Compared with single-person behavior, the recognition of multi-person interactions is very difficult, requiring the extraction of high dimensional features [14-16]. Using Canny operator and local binary pattern (LBP), Lentzas and Vrakas [17] extracted body edge features and text features from video images, and described the background with complex dynamic features with the optical flow histogram, thereby preventing the recognition of multi-person interactions from being affected by light intensity and angle. Martinelli et al. [18] constructed a sparse coding space pyramid matching model for the coding and pooling of static fusion features and optical flow trajectory in video images, and realized the extraction of low-rank matrix and classified recognition of human behavior features, with the help of robust principal component analysis (PCA) and support vector machine (SVM). Lande and Gejji [19] established a VGG deep CNN with two pretrained branches: one branch maps the confidence at the key points in image feature region, and the other regresses the correlation vectors between the key points; the abnormal behaviors, which are difficult to define or distinguish, the dynamic and static features of the target were combined through mathematical statistics before being processed.

In education and teaching, human behavior recognition is mostly adopted to analyze the student behaviors in the classroom environment [20-23]. Through optimization and clustering of skeletal node behaviors, Mabrouk and Zagrouba [24] proposed a group discovery algorithm of multi-person interactions, reduced the dimensionality of bone data features by the PCA, and classified the features with a multi-kernel SVM classifier; their method was proved valid and effective on measured datasets.

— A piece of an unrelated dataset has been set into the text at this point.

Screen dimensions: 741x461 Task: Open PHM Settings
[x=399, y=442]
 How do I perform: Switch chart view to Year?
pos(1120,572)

To identify teacher-student interactions in a complex classroom environment, Jaouedi et al. [25] constructed a teacher-student interaction database containing five types of behaviors, trained the transfer learning model with you look only once (YOLO) V3 and the Xception model, and realized the visualized output of the detected and identified teacher-student interactions.

To sum up, the scholars engaging in behavior recognition rarely take the teachers of high-quality online open courses and their classroom teaching videos as the research carrier. Even fewer researchers have identified the teaching link or analyzed the teaching features and behaviors identified in the videos.

To make up for the gap, this paper explores deep into the teaching features and behaviors in online open courses based on image processing. Firstly, Section 2 designs the coding scale for teaching behaviors in online open courses. Next, Section 3 explains the principle of optical flow solving for teaching video images. Then, Section 4 sets up a teaching behavior feature extraction model based on dual-flow deep CNN, which consists of a channel for key point prediction and the other for feature prediction, and uses the model to extract the key points of teacher body and the behavior features of the teacher. After that, Section 5 presents a teaching behavior recognition method combining histogram of oriented gradients (HOG) and SVM, and accurately allocates the teaching features and behaviors to the corresponding teaching links. Finally, the proposed model was proved effective through experiments. Based on the recognized teaching behaviors, the frequency and duration of such behaviors were subject to comparative analysis, and the features of teaching behaviors in online open courses were fully summarized.

2. Design of Coding Scale

This paper mainly discusses the teaching behaviors and their corresponding teaching links in the videos of high-quality online open courses. Drawing on the cases of information technology-based coding of teaching media on classroom behaviors, the authors optimized the coding system for teaching behaviors in online open courses, and summarized the codes in the dimension of teaching behaviors and the dimension of teaching links. As shown in Table 1, there are 20 codes in the dimension of teaching behaviors, including 8 self-control behaviors, 1 teacher-student simultaneous behavior, 9 response behaviors influenced by students, and 2 uncontrollable behaviors; there are three core pedagogies and four auxiliary teaching links in the dimension of teaching links.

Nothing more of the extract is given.